- EXERCISE OBJECTIVE: Find each line of the listing below that contains the word "agent", and copy those lines.

- Dataset excerpt:

-=-=-=-=-

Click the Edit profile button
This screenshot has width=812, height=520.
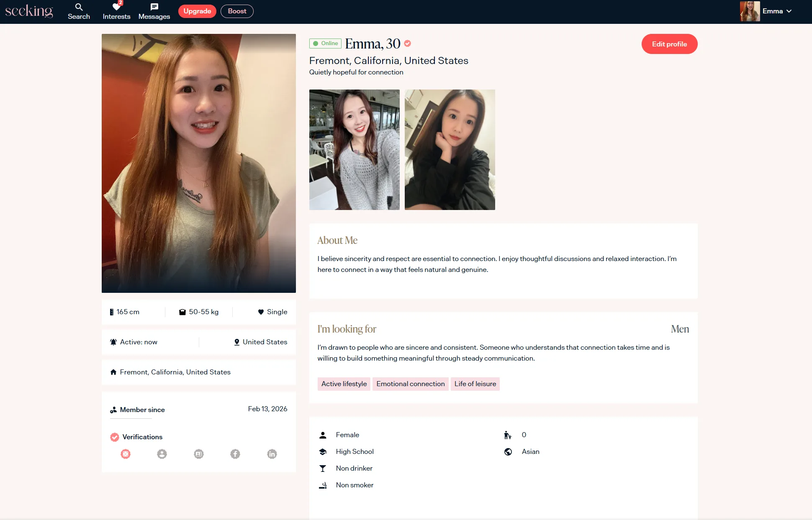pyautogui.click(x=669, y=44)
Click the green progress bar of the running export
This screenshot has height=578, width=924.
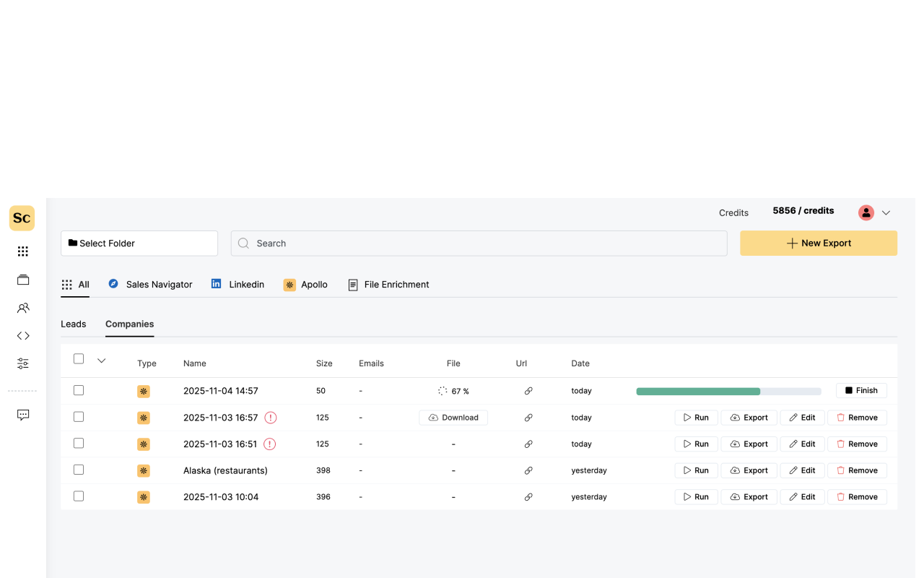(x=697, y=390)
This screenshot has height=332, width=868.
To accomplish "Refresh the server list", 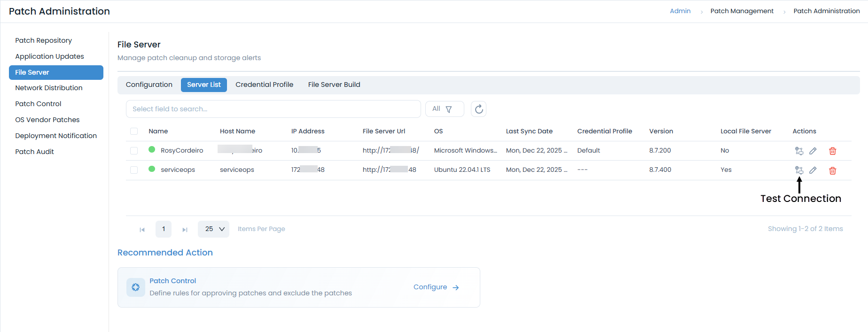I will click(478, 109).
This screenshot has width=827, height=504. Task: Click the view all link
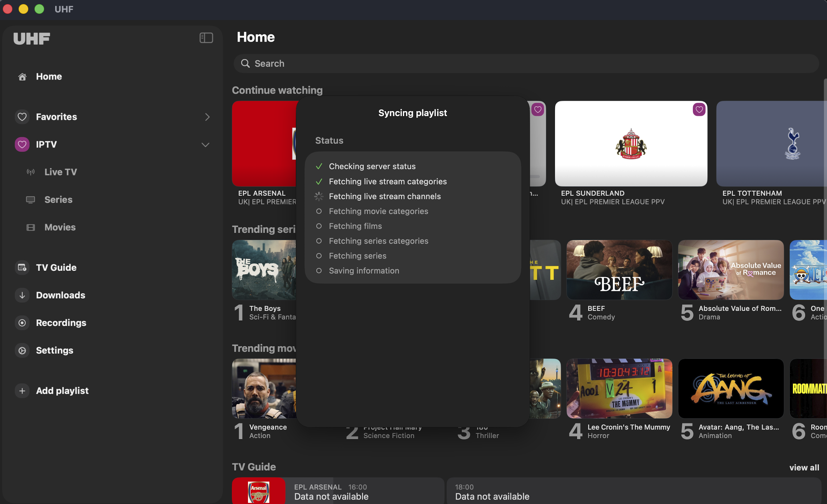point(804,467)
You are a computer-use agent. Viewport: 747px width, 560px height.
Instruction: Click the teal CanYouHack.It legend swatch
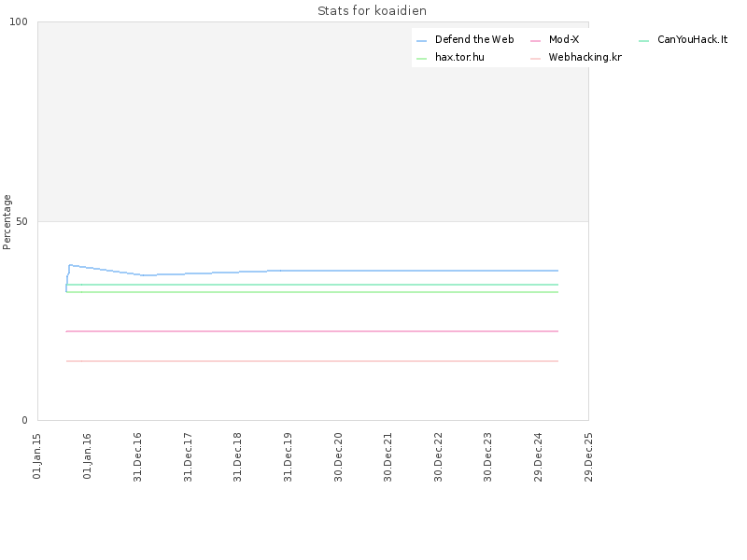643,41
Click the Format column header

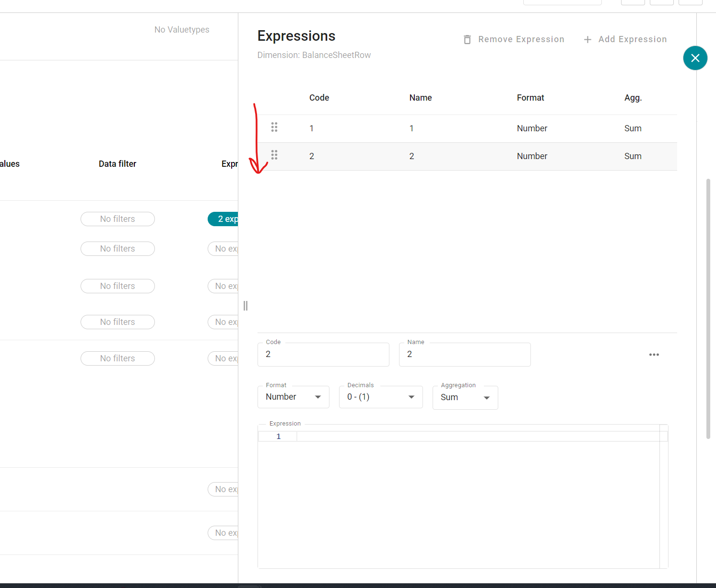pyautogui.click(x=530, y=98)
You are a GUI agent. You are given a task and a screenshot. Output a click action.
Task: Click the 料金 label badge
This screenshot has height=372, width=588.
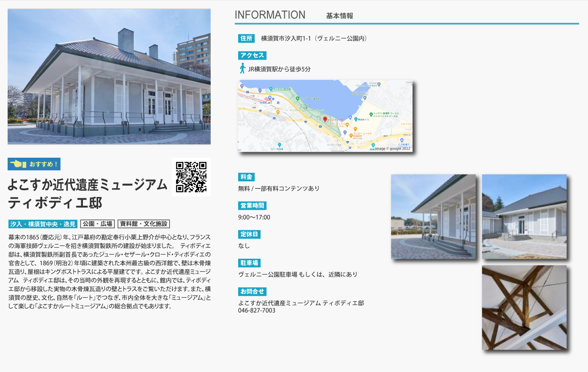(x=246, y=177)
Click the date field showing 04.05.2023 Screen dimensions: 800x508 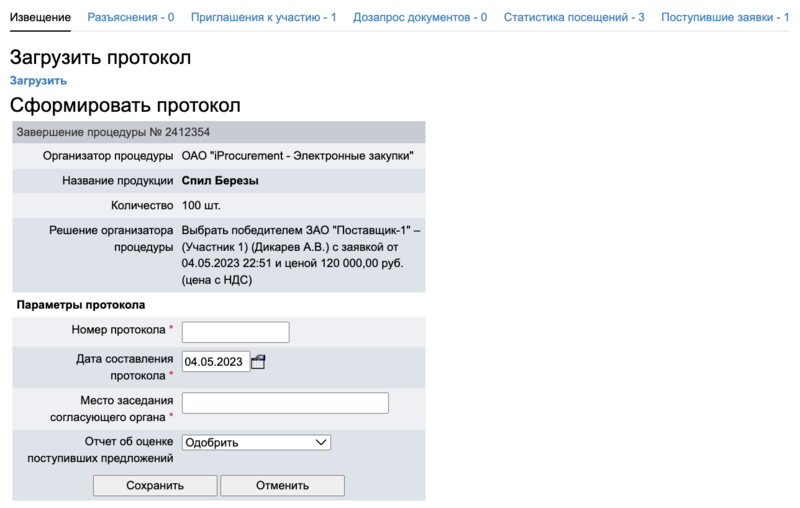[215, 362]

-=-=-=-=-

- OUTPUT BELOW:
You are a computer-use agent. Viewport: 747px width, 560px height.
You are a GUI agent. You are given a task and a screenshot. Output a click action.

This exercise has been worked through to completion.